Return all lines of the data in which the string "HRAČKY" occurs.

——————————

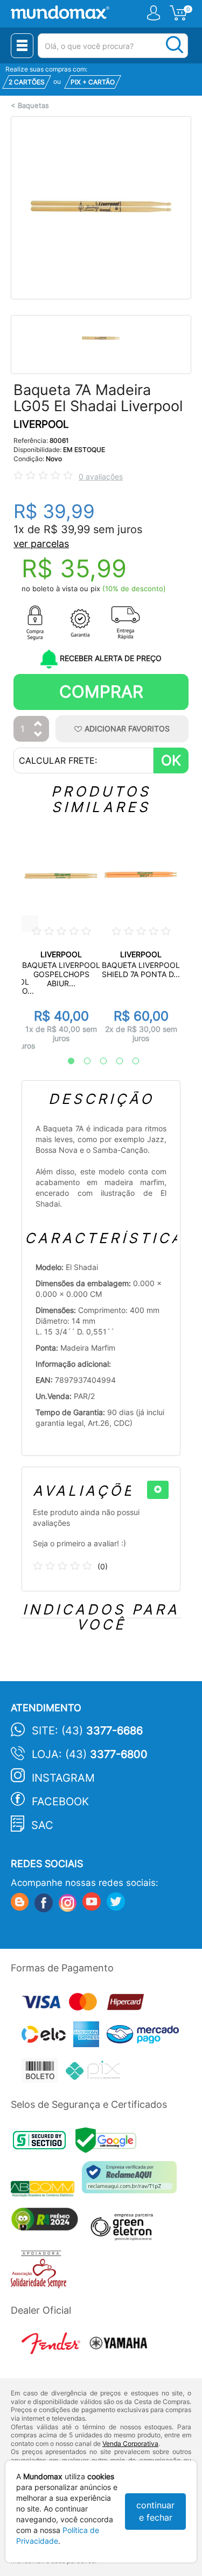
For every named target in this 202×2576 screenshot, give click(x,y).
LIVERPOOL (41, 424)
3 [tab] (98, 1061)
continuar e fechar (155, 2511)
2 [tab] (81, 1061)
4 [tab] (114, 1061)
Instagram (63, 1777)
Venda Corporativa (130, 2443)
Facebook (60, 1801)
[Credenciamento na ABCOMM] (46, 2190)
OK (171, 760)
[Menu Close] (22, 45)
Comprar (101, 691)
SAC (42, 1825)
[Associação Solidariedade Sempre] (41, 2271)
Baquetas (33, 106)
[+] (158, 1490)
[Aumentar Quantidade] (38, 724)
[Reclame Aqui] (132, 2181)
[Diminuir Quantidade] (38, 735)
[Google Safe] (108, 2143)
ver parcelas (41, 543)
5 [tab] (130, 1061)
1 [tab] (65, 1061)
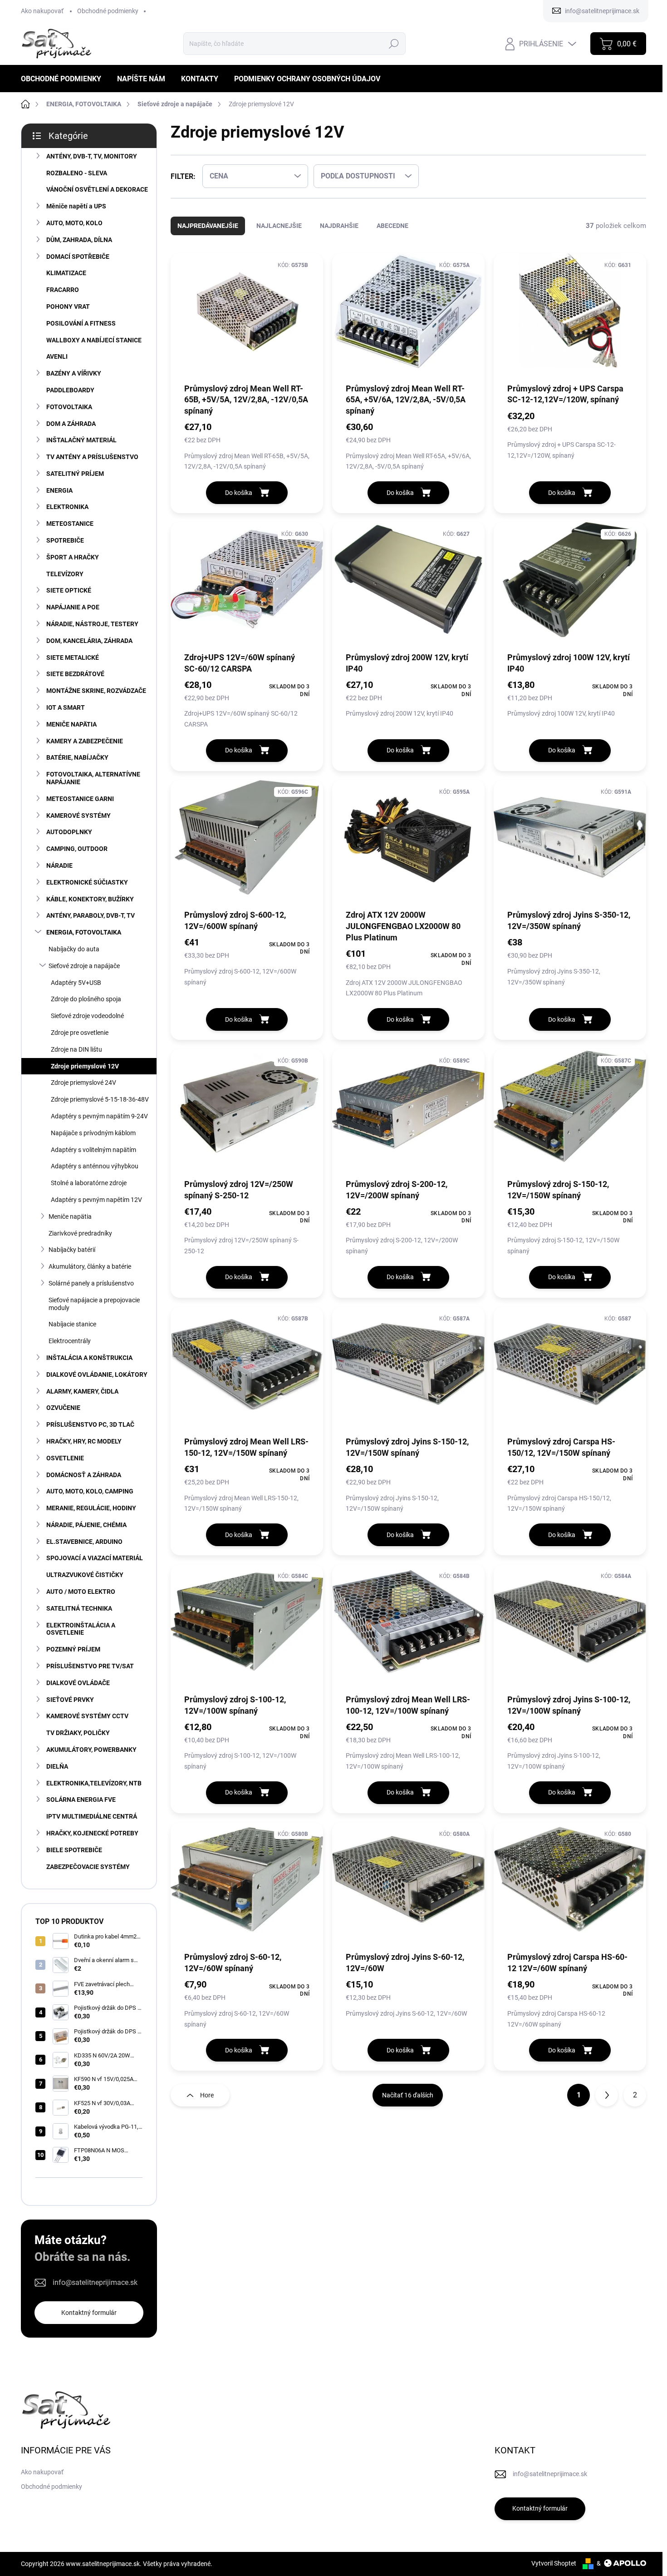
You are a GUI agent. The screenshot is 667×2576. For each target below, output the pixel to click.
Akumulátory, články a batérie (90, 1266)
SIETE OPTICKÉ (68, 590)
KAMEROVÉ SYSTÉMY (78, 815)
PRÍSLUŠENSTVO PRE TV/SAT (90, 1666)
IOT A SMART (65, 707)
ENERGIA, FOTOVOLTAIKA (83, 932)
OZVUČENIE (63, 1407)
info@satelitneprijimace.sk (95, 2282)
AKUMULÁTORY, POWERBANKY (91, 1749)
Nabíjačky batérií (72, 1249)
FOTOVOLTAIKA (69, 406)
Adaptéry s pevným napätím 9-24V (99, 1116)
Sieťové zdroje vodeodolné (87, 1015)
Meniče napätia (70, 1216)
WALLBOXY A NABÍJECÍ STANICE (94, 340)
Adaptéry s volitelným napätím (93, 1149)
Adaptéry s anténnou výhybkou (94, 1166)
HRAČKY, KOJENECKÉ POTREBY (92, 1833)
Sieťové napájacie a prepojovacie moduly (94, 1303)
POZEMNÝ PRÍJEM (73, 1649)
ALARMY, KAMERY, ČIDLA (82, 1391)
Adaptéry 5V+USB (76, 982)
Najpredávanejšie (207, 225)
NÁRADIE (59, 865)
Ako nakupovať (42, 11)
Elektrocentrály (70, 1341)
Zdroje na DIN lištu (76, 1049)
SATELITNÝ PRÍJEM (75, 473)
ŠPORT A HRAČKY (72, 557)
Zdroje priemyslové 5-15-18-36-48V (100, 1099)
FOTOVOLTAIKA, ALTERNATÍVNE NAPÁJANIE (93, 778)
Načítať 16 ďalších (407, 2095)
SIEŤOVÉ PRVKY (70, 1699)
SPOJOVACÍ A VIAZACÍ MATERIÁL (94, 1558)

——————————

# [Solution]
HRAČKY, KOJENECKÉ POTREBY (92, 1833)
ŠPORT A HRAČKY (72, 557)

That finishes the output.